NIS 2 adoptée par le Sénat

Le texte, qui concerne notamment la transposition de la directive européenne NIS 2 visant à améliorer la résilience en cybersécurité des entités stratégiques de l’Union européenne, retourne à l’Assemblée nationale, où il sera examiné et possiblement amendé par les députés.

C’est un premier pas dans le parcours législatif complexe de la transposition de la directive NIS 2 (pour sécurité des réseaux et des systèmes d’information). Le Sénat a adopté, mercredi 12 mars, le projet de loi pour « la résilience des infrastructures critiques », qui transpose trois directives européennes, dont NIS 2.

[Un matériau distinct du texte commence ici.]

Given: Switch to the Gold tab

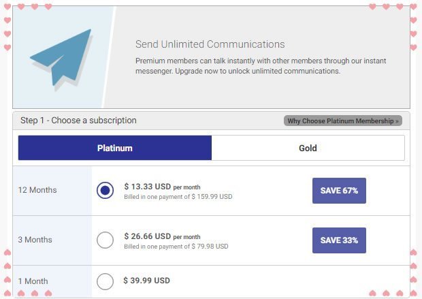Looking at the screenshot, I should click(x=308, y=148).
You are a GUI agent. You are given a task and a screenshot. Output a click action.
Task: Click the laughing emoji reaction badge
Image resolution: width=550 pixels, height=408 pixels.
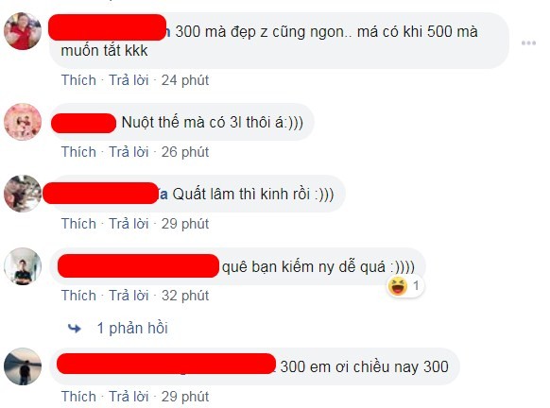pos(405,285)
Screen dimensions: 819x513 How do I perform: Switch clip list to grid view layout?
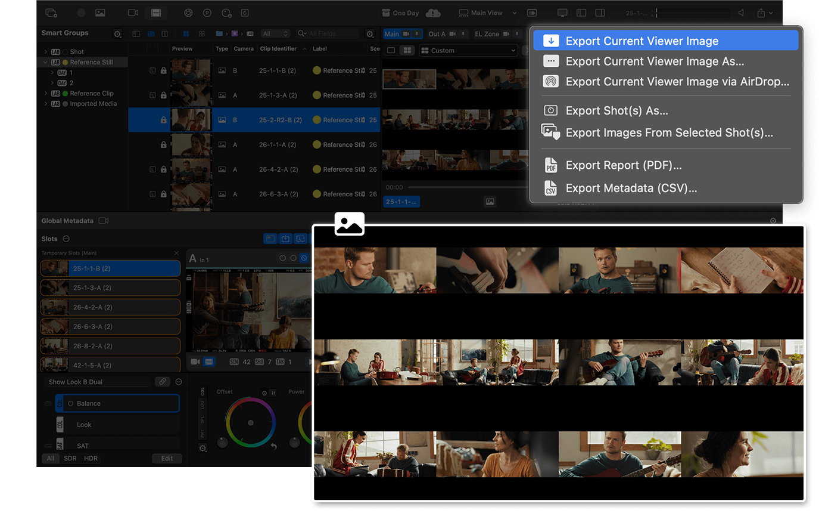click(x=202, y=33)
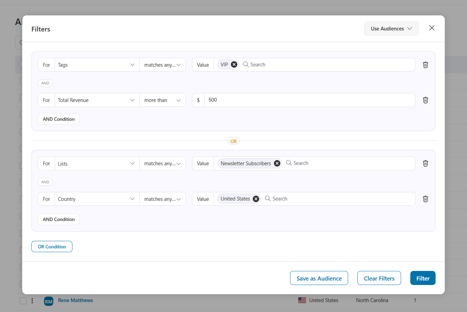Screen dimensions: 467x312
Task: Remove the Lists filter row with trash icon
Action: click(425, 163)
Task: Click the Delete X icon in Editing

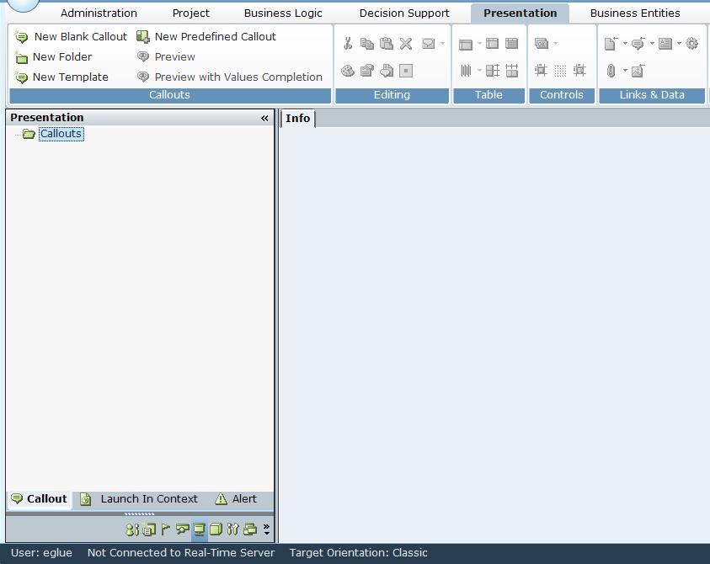Action: point(406,44)
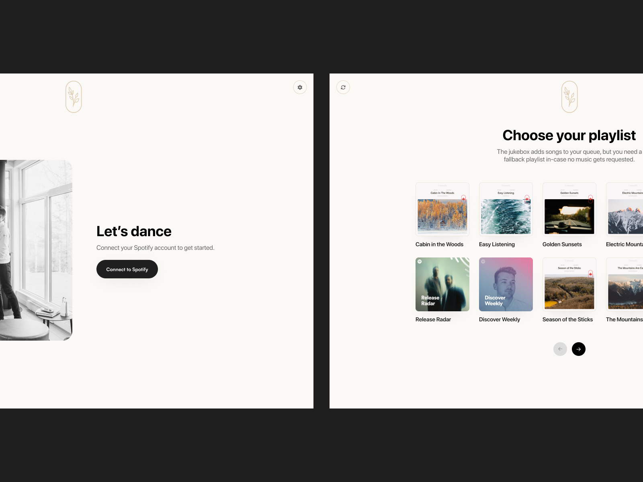This screenshot has width=643, height=482.
Task: Select Cabin in the Woods cover
Action: point(442,209)
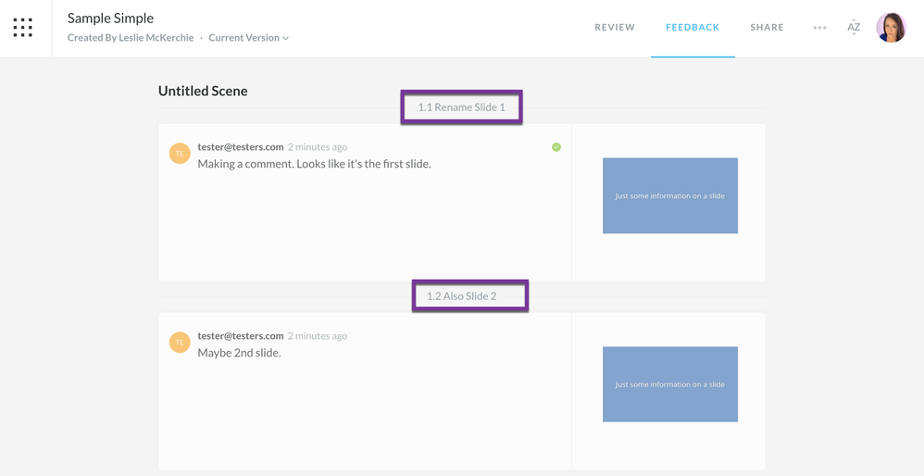924x476 pixels.
Task: Click tester@testers.com on the first comment
Action: (241, 147)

Pour rappel, ce texte a été voté en 2022 par le Parlement européen et devait entrer en application à partir d’octobre 2024. Mais le projet de transposition avait été mis sous la pile, alors que la France traversait une crise institutionnelle marquée par la dissolution de l’Assemblée nationale en juin 2024, puis par la censure du gouvernement de Michel Barnier début décembre.

Renforcer le chiffrement

La directive a pour objectif d’améliorer la résilience cyber des infrastructures et services stratégiques dans l’Union européenne. Elle prévoit de renforcer les obligations en matière de gouvernance et de cybersécurité pour quelque 15 000 entités essentielles et importantes, contre quelques centaines actuellement, dans 18 secteurs d’activité. NIS 2 vise plusieurs objectifs : élargir le champ d’application de NIS 1, établir des standards et exigences en matière de cybersécurité dans les États membres, introduire des obligations de déclaration d’incidents et des mesures d’application, ainsi que garantir une meilleure collaboration et un partage d’informations plus efficace entre les États membres.

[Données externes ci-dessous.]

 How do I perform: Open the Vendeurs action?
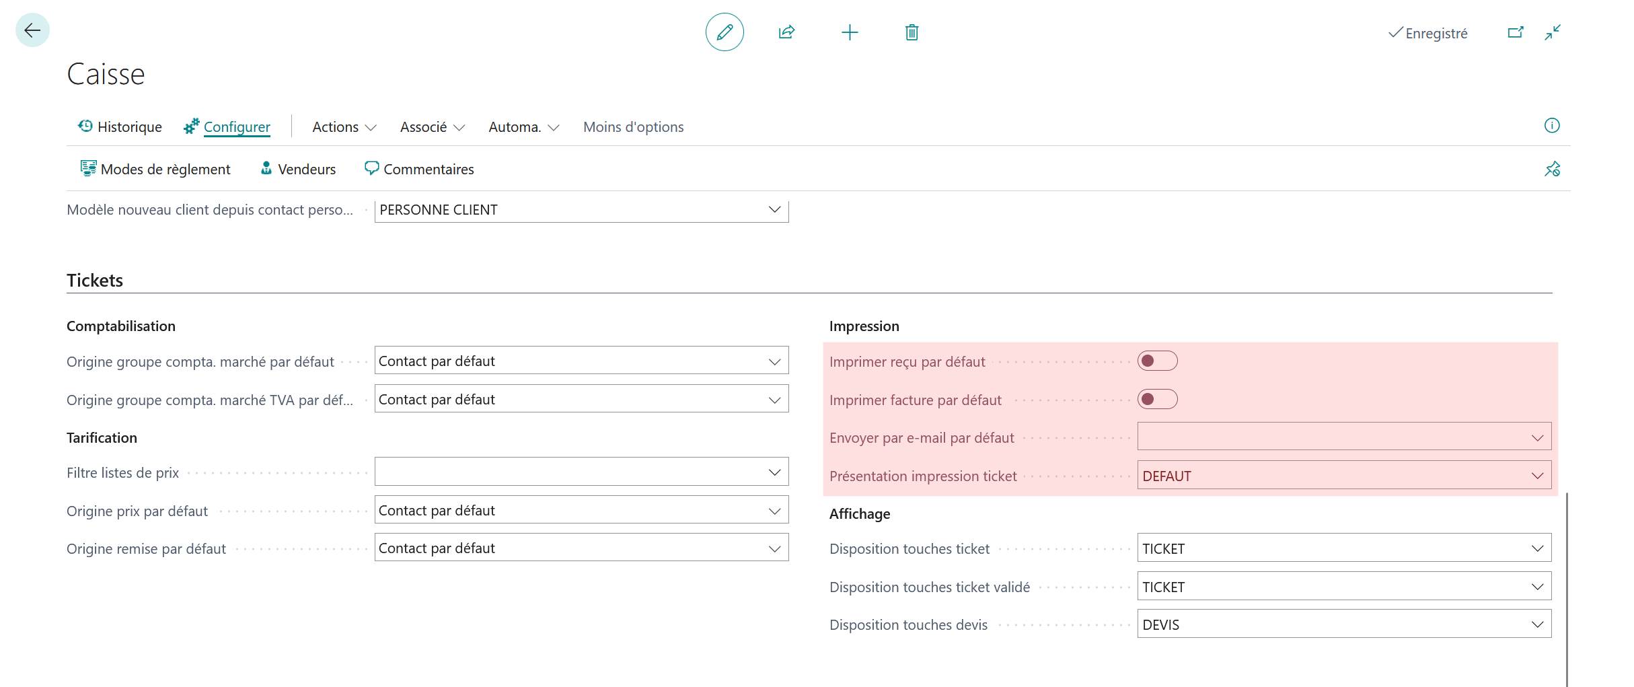click(x=297, y=170)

Les sénateurs ont adopté des amendements modifiant certaines mesures et prévoyant notamment de faire basculer de la catégorie d’« entité essentielle » à celle d’« entité importante », moins contraignante, les communautés d’agglomération ne comprenant pas au moins une commune de plus de 30 000 habitants. Un article a également été ajouté pour interdire d’imposer aux fournisseurs de services de chiffrement l’intégration de dispositifs affaiblissant la sécurité des communications, tels que des clés de déchiffrement maîtresses, en raison des risques qu’ils représentent pour la sécurité des données. Le projet de loi doit désormais être examiné et amendé par les députés en seconde lecture.